目的:探讨塞来昔布诱导急性早幼粒细胞白血病细胞株MR2细胞凋亡作用及其可能机制。方法:应用MTT法分析塞来昔布对细胞增殖的影响;琼脂糖凝胶电泳进行DNA片段化分析;流式细胞仪检测细胞凋亡情况;PCR检测融合基因PML/RARα和凋亡相关基因Survivin表达;免疫印迹检测caspase-3、9和PARP蛋白表达。结果:MTT示塞来昔布对MR2细胞具有明显的增殖抑制作用,并具有时间和剂量依赖性。琼脂糖凝胶电泳见DNA片段化,形成典型梯状条带。流式细胞仪检测发现塞来昔布处理24 h后,随着作用浓度增加,MR2细胞早期凋亡率从5.06%增至36.1%,细胞内Survivin表达降低而PML/RARα无明显变化。同时伴有caspase-3、9和PARP蛋白的激活。结论:塞来昔布能够通过诱导凋亡抑制MR2细胞增殖,其机制可能与抑制Survivin表达有关,但与融合基因PML/RARα无明显关系。

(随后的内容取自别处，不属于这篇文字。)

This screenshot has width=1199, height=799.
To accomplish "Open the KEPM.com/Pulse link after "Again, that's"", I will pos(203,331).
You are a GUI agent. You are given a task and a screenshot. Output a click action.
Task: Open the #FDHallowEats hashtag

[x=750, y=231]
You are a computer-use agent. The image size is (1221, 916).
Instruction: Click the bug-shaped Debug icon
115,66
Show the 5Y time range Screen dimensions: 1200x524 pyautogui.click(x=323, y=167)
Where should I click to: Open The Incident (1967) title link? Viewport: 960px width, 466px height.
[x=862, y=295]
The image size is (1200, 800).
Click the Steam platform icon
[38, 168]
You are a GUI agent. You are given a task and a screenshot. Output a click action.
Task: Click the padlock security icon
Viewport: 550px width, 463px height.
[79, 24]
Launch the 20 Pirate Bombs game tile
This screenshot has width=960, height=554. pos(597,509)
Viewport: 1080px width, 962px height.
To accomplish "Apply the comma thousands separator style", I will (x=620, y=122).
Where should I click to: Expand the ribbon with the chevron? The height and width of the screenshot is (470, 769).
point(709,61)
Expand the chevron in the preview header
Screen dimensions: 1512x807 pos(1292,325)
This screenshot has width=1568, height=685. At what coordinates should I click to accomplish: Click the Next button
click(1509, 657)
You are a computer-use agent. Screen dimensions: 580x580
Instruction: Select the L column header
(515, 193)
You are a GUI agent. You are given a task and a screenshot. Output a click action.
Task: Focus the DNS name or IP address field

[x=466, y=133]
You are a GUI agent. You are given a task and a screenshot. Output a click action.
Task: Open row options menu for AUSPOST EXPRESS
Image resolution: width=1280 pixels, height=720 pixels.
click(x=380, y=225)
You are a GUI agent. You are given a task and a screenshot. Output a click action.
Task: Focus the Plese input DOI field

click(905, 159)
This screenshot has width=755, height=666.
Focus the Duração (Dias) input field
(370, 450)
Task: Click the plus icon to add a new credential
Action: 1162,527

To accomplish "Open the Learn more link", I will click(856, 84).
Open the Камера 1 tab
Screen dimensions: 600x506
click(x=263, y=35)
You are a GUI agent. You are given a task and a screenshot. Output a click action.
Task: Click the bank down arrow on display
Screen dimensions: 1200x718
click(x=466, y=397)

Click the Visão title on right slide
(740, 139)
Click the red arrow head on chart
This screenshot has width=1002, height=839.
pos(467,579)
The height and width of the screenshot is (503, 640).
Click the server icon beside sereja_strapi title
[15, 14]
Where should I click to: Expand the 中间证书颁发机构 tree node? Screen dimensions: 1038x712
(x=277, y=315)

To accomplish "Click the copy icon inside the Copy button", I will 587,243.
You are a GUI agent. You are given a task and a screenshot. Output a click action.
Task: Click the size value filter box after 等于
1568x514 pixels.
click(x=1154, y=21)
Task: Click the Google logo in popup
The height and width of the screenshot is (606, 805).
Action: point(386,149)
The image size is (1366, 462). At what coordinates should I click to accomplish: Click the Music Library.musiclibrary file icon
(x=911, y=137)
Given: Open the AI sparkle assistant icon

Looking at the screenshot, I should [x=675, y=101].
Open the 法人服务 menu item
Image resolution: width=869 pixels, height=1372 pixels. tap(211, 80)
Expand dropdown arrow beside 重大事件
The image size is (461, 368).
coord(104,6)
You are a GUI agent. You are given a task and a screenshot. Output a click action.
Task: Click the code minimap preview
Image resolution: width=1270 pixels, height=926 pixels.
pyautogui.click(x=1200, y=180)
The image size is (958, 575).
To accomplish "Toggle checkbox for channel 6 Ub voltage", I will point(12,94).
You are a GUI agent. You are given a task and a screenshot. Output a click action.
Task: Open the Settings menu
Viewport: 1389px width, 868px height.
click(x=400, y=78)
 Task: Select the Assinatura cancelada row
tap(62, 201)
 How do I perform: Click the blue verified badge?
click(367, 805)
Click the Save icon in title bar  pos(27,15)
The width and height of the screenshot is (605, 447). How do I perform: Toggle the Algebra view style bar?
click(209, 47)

Celecoxib-induced apoptosis in acute promyelocytic leukemia cell line MR2 and its mechanism

OBJECTIVE: To investigate celecoxib-induced apoptosis of acute promyelocytic leukemia cell line MR2 and related mechanism. METHODS: MR2 cells were treated with celecoxib at different concentrations (0, 20, 40, 80, 120 and 160 micromol/L). The proliferation of MR2 cells was observed by MTT assay and apoptosis was detected by DNA fragmentation analysis and flow cytometry with Annexin V-FITC?PI staining. The expression of survivin and PML/RARalpha mRNA was examined by RT-PCR and nested-PCR, and the protein expression of caspase-3, 9 and PARP was analyzed by Western-blot. RESULTS: After treatment with celecoxib the viability of MR2 cells decreased markedly in a dose- and time-dependent manner, and a DNA ladder pattern of internucleosomal fragmentation was observed. The translocation of phosphatidylserine at the outer surface of the cell plasma membrane was induced by celecoxib and its level increased following the augmentation of the drug concentration. The expression of survivin mRNA decreased dramatically while no significant change with PML/RARalpha. Treatment with celecoxib for 24 h resulted in the activation of caspase-3 and 9, cleavage of PARP. CONCLUSION: Celecoxib could inhibit MR2 cell proliferation by inducing apoptosis, which might be mediated by the caspase-3 and 9 activation and PARP cleavage. Moreover, the down-regulation of survivin may play a certain role in apoptosis of MR2 cells induced by celecoxib.